**Work item**
Pick out and copy every line below that has the word "circle".

┌──

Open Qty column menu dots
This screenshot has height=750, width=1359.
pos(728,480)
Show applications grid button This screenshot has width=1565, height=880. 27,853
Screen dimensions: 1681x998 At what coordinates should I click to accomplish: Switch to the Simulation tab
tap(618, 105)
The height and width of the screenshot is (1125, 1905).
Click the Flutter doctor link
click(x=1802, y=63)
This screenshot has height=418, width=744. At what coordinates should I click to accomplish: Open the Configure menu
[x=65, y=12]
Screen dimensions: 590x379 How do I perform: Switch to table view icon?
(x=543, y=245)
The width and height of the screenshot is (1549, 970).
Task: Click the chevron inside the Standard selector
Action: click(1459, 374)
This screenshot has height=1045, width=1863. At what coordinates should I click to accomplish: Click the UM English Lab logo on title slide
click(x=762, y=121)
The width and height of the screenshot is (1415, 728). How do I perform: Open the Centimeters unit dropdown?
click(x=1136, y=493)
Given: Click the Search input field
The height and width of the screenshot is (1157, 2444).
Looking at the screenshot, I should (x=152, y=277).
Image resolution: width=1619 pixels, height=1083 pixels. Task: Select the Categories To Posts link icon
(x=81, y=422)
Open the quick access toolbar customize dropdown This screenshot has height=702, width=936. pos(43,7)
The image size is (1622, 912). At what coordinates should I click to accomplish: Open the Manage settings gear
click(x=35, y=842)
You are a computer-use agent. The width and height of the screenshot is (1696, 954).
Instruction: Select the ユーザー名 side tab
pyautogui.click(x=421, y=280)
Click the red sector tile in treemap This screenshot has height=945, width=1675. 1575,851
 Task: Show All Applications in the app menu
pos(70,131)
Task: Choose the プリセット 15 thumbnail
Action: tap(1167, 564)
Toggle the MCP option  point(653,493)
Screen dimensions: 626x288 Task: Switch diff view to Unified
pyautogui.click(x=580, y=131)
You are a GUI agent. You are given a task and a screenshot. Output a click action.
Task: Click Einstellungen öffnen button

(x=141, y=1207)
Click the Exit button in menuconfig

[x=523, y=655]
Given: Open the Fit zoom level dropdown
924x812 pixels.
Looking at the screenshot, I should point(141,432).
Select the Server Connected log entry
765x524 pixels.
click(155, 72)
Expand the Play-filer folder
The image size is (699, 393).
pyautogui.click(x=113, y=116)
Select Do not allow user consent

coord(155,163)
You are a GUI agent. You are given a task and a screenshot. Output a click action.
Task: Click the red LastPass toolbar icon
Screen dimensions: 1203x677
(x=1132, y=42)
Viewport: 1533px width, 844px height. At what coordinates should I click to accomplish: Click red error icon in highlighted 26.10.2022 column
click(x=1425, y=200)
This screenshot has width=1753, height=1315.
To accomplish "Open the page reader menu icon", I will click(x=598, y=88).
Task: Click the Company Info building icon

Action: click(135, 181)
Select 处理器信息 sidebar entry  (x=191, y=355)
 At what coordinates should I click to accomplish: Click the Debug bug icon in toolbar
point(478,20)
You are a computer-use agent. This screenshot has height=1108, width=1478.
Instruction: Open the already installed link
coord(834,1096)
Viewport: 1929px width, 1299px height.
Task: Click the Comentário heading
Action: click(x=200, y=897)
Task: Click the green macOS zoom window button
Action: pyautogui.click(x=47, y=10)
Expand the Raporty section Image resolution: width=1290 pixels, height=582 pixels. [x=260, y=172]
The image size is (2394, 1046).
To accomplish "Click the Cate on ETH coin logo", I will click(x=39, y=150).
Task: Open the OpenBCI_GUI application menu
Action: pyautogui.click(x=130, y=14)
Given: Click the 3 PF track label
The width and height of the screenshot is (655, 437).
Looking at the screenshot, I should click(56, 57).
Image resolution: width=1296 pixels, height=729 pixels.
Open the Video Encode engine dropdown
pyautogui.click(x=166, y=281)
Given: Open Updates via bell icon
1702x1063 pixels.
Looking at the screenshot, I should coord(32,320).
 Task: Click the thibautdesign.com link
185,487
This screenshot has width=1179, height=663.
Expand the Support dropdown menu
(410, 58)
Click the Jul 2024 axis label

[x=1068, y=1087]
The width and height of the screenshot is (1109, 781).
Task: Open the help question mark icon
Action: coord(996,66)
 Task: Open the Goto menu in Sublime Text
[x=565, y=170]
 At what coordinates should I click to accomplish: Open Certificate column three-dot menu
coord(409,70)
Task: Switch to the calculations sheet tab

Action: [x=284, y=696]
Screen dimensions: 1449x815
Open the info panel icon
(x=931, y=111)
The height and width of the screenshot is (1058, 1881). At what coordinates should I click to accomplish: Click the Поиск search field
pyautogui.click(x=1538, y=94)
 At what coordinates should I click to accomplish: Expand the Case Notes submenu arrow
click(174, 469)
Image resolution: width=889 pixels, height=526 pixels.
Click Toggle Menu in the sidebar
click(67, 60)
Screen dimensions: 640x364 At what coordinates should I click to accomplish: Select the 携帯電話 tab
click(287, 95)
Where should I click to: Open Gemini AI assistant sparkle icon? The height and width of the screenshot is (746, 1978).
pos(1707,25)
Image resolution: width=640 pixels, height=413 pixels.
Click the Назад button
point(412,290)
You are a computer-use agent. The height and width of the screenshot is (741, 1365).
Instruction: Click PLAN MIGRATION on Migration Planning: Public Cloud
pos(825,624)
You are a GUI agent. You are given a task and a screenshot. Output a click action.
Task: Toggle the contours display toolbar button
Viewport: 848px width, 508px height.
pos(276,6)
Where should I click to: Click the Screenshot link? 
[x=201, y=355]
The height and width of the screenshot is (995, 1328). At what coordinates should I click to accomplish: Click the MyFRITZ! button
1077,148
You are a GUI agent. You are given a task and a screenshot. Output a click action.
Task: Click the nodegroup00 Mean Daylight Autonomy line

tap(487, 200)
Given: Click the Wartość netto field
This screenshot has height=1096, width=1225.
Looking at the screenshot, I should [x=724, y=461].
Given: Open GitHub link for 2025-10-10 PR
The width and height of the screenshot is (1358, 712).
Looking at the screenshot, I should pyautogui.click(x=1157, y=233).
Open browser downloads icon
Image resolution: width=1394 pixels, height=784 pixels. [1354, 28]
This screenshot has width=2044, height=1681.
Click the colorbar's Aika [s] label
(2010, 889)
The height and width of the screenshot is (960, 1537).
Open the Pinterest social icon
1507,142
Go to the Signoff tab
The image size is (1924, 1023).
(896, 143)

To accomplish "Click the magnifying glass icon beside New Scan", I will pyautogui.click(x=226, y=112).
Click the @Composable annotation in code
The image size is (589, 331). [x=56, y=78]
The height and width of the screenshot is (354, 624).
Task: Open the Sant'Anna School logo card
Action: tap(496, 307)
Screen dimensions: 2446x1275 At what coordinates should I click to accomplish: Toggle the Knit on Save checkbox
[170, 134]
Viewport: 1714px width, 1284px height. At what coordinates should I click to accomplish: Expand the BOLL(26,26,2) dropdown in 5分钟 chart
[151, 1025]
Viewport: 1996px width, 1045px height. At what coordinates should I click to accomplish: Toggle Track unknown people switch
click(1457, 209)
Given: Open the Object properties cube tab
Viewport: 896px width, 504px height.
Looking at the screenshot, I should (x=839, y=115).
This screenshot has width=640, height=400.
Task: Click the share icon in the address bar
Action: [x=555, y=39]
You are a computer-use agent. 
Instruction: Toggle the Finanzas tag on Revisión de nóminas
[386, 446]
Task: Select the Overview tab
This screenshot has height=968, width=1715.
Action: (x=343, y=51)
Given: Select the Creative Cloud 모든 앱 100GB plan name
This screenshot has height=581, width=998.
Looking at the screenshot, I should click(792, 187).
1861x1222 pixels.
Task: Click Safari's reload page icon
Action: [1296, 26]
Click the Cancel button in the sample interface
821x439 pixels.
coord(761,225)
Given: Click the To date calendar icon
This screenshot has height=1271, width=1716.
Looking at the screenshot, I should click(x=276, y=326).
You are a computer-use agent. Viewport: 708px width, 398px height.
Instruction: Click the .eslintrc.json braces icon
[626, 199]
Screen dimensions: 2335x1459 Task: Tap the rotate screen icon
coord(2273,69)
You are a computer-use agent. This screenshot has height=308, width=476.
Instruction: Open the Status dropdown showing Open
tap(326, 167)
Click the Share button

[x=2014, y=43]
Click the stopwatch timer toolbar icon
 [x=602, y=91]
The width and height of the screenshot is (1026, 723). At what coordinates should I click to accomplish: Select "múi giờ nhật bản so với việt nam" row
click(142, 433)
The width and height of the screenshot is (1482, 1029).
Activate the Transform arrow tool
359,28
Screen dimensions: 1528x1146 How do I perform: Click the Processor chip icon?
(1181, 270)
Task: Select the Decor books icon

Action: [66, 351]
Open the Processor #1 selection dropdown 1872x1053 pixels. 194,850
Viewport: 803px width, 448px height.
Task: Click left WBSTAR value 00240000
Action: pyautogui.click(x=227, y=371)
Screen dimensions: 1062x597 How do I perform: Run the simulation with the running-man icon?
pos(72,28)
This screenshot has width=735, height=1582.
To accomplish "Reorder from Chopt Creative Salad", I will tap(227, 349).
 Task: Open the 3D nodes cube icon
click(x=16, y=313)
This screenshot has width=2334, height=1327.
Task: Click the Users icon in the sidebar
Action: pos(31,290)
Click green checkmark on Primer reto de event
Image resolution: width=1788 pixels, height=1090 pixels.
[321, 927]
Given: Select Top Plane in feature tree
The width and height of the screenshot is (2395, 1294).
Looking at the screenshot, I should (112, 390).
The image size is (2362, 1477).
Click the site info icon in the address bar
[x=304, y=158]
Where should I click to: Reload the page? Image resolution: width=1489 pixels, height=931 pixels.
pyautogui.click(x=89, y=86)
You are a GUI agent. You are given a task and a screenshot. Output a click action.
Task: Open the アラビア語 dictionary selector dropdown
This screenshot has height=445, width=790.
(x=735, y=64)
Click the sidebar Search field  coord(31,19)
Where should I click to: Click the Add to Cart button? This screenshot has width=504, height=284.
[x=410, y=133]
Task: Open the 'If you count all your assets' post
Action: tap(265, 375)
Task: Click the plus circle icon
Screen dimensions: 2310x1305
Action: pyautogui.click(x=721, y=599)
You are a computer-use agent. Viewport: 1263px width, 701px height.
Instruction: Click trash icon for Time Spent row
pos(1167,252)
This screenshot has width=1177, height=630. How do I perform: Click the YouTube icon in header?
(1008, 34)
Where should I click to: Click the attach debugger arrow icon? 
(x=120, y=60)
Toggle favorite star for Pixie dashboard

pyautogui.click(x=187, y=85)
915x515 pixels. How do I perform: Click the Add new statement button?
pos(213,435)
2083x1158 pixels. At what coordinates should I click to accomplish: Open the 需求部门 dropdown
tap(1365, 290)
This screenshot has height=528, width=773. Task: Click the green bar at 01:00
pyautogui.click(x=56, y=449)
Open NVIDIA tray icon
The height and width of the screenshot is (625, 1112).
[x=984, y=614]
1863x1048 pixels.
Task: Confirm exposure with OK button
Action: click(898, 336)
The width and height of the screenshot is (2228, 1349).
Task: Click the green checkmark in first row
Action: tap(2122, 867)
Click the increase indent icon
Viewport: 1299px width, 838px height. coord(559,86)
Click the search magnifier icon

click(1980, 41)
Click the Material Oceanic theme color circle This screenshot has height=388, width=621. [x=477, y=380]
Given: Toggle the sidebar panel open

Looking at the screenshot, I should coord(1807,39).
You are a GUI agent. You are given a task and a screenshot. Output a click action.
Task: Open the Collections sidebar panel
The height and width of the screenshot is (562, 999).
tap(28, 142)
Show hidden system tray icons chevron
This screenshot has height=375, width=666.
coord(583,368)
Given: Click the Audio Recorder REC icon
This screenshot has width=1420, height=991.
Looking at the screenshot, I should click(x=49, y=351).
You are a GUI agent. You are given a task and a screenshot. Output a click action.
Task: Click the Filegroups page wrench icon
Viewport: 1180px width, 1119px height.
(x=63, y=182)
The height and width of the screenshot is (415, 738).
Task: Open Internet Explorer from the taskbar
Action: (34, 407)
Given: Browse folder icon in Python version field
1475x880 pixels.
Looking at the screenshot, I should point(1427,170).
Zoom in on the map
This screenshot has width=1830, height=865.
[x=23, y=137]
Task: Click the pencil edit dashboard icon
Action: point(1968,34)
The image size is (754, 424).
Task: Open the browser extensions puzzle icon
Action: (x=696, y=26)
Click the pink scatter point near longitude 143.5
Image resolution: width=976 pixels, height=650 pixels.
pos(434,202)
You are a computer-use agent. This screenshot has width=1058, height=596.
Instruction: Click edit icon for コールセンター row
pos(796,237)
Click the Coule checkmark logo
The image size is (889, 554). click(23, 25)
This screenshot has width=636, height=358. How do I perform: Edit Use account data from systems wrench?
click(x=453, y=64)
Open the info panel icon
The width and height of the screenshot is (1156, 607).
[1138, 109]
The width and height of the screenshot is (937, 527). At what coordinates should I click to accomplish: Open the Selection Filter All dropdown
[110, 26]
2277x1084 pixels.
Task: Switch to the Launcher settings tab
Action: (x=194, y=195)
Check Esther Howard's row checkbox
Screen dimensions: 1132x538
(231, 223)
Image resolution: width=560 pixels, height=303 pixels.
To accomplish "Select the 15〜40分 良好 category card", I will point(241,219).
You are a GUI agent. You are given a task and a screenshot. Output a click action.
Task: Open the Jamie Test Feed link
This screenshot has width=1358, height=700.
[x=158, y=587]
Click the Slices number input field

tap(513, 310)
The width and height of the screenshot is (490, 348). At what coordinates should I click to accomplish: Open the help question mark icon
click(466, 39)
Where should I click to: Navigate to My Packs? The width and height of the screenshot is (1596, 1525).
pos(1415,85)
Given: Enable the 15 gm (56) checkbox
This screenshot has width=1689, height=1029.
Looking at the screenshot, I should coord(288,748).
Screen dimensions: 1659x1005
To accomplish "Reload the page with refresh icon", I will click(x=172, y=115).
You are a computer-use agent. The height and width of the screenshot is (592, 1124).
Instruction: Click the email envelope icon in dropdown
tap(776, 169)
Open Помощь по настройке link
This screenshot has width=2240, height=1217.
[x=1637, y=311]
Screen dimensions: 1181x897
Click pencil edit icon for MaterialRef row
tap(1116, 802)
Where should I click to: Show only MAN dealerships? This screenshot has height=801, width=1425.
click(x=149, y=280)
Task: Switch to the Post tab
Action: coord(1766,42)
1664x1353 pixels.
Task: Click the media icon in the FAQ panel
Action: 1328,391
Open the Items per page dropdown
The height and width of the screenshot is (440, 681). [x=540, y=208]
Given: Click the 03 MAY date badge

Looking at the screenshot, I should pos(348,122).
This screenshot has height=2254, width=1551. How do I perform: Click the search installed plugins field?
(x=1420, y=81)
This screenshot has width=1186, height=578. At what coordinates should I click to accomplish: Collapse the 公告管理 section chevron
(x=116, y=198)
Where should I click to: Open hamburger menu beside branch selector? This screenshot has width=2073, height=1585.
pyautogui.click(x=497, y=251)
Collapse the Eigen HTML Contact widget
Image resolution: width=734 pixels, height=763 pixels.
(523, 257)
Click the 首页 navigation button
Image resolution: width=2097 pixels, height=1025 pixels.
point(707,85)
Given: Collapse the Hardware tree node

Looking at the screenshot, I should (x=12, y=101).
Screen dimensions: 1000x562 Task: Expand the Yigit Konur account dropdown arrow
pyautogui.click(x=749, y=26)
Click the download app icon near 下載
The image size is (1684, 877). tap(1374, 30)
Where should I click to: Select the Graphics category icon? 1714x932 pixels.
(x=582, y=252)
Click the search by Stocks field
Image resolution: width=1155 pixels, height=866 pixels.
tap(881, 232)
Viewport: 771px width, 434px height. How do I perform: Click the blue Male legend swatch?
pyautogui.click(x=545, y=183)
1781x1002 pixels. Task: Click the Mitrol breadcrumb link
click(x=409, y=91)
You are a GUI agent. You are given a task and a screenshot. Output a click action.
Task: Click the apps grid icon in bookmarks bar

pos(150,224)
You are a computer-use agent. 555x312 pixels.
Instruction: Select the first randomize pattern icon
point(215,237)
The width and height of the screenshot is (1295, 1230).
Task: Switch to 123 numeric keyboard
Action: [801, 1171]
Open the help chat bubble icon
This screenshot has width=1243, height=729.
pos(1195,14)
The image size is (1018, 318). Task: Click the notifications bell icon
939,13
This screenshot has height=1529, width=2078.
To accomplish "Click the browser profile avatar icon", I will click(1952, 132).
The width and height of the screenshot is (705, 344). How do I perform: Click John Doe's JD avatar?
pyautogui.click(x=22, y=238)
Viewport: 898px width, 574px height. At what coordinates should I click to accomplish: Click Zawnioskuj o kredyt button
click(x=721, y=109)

└──

**Solution to this exercise**
Task: Click the plus circle icon
Click the Material Oceanic theme color circle This screenshot has height=388, width=621. [x=477, y=380]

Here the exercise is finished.